Records for processing:

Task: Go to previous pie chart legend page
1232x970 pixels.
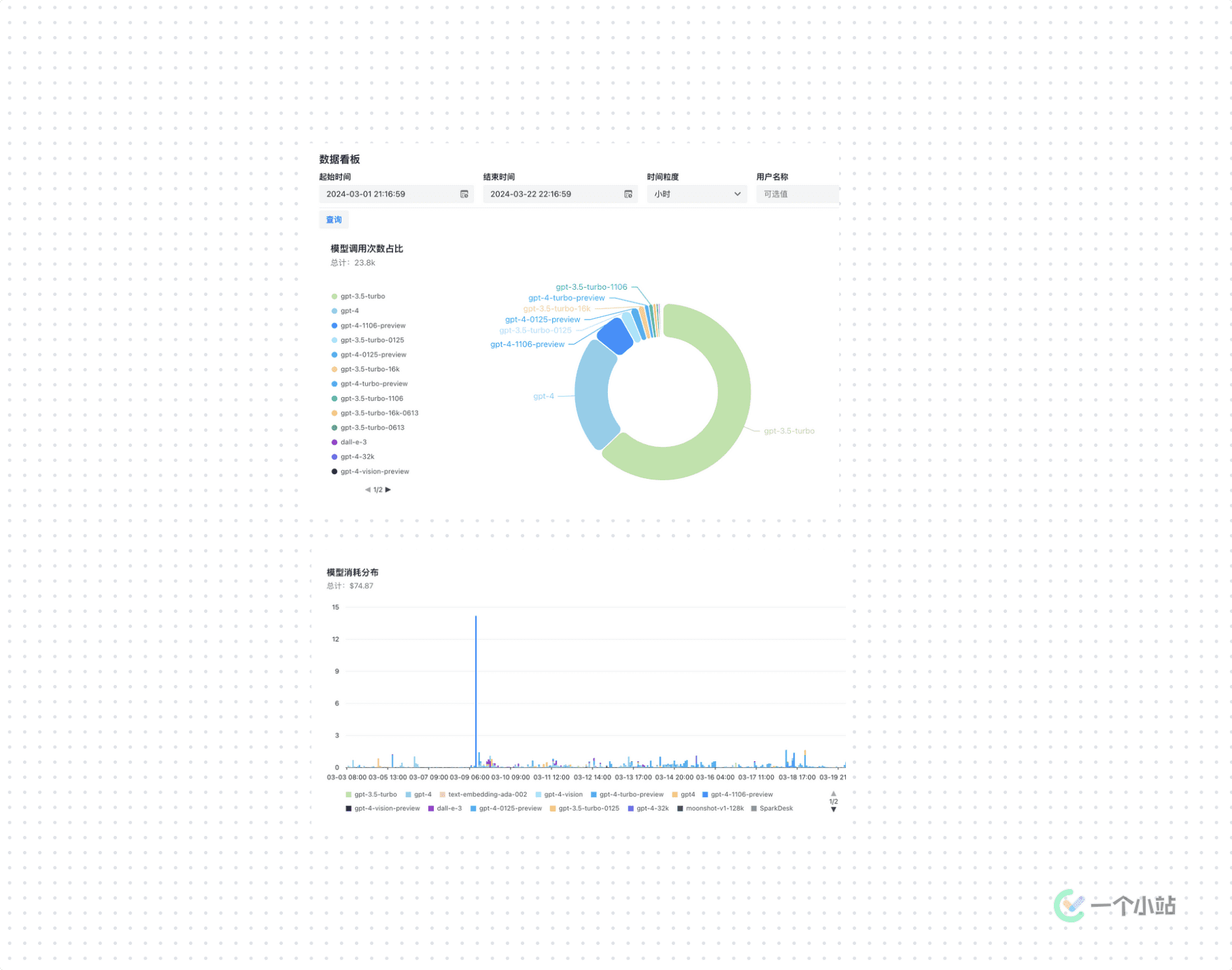Action: tap(367, 490)
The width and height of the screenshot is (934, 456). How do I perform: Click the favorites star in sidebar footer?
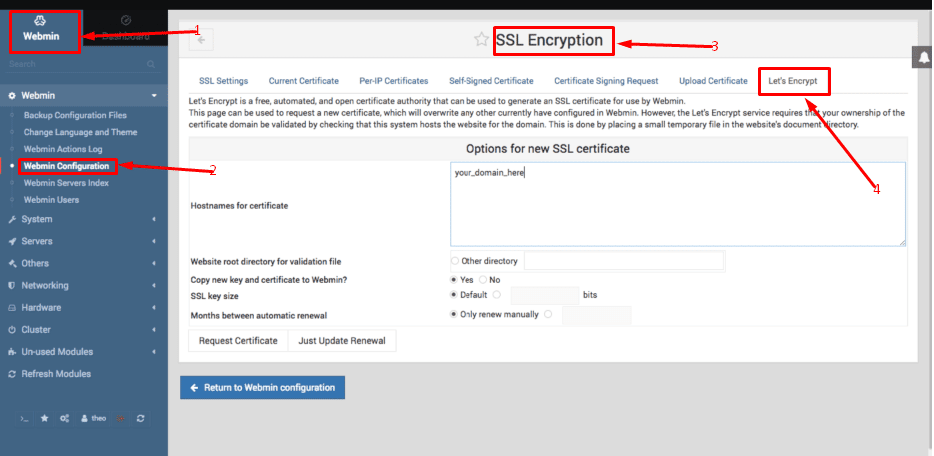click(x=44, y=418)
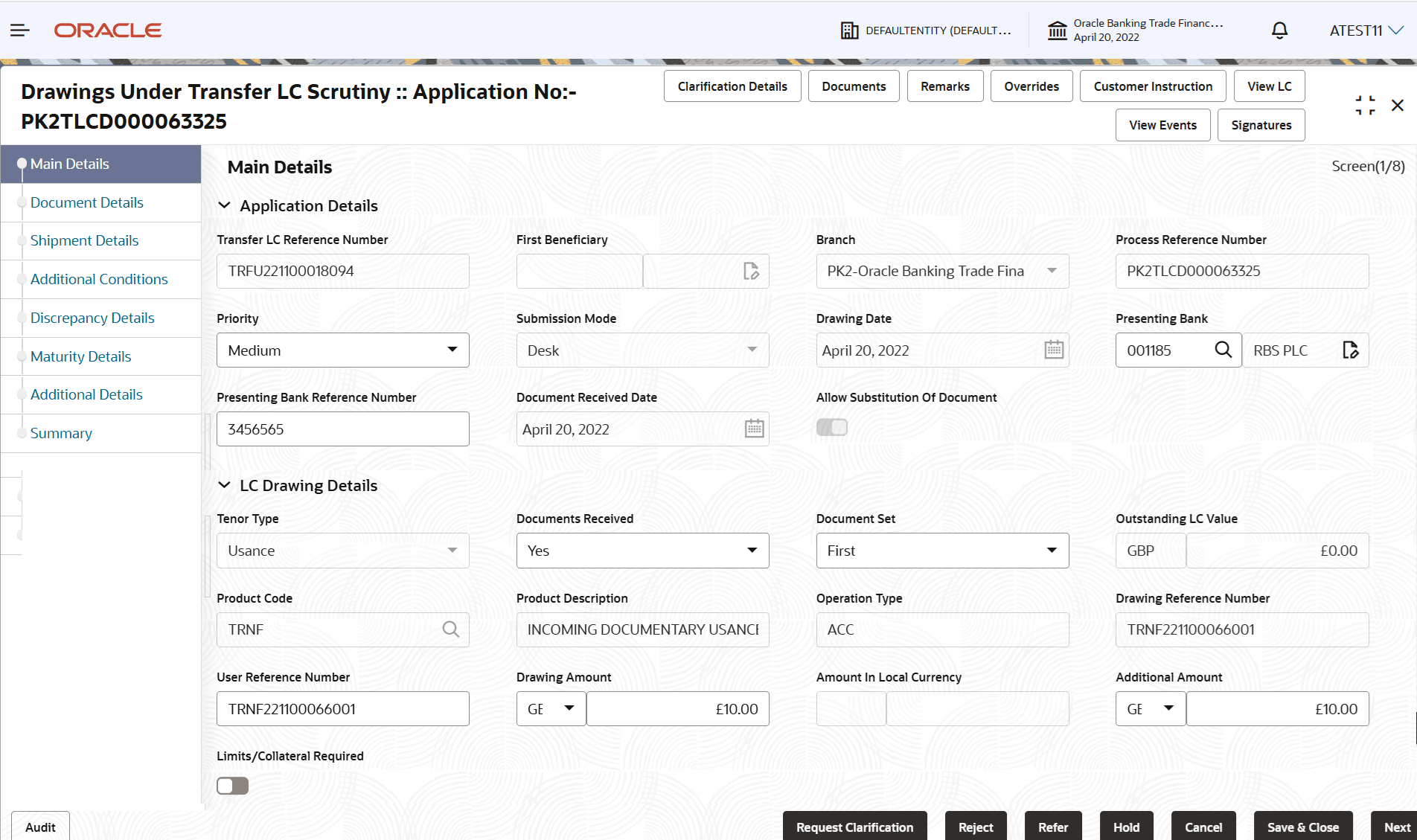
Task: Open the notifications bell
Action: (1279, 30)
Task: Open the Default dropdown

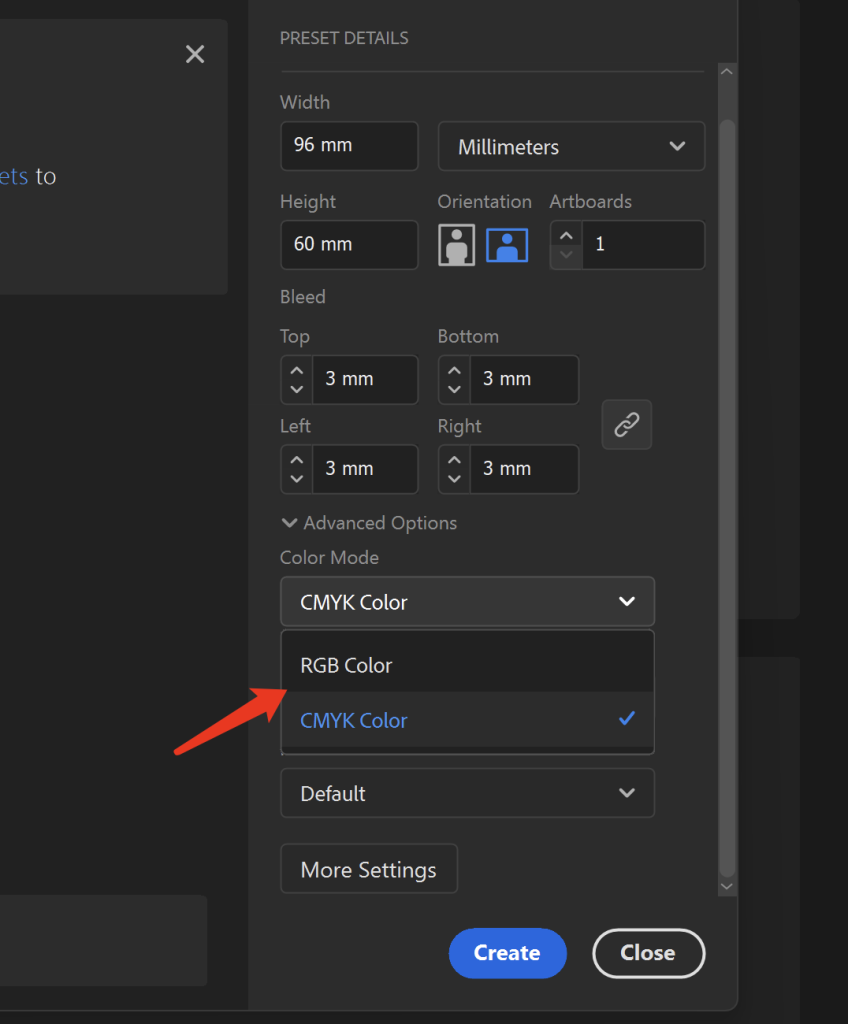Action: [x=467, y=793]
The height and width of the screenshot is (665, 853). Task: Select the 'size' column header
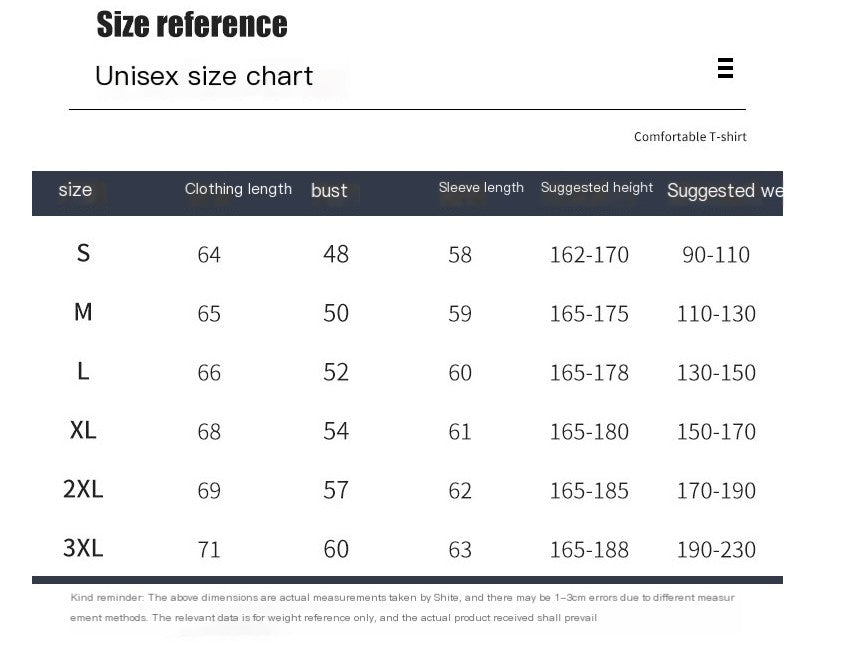tap(75, 190)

Exercise aim: Write out each item above word for word, leaving out the pictures.

Reply:
Task: Go to previous pie chart legend page
1232x970 pixels.
Action: tap(367, 490)
The width and height of the screenshot is (934, 456). How do I perform: Click the favorites star in sidebar footer?
click(x=44, y=418)
Task: Open the notifications bell
Action: (1279, 30)
Task: Open the Default dropdown

Action: [x=467, y=793]
The height and width of the screenshot is (665, 853). Task: Select the 'size' column header
tap(75, 190)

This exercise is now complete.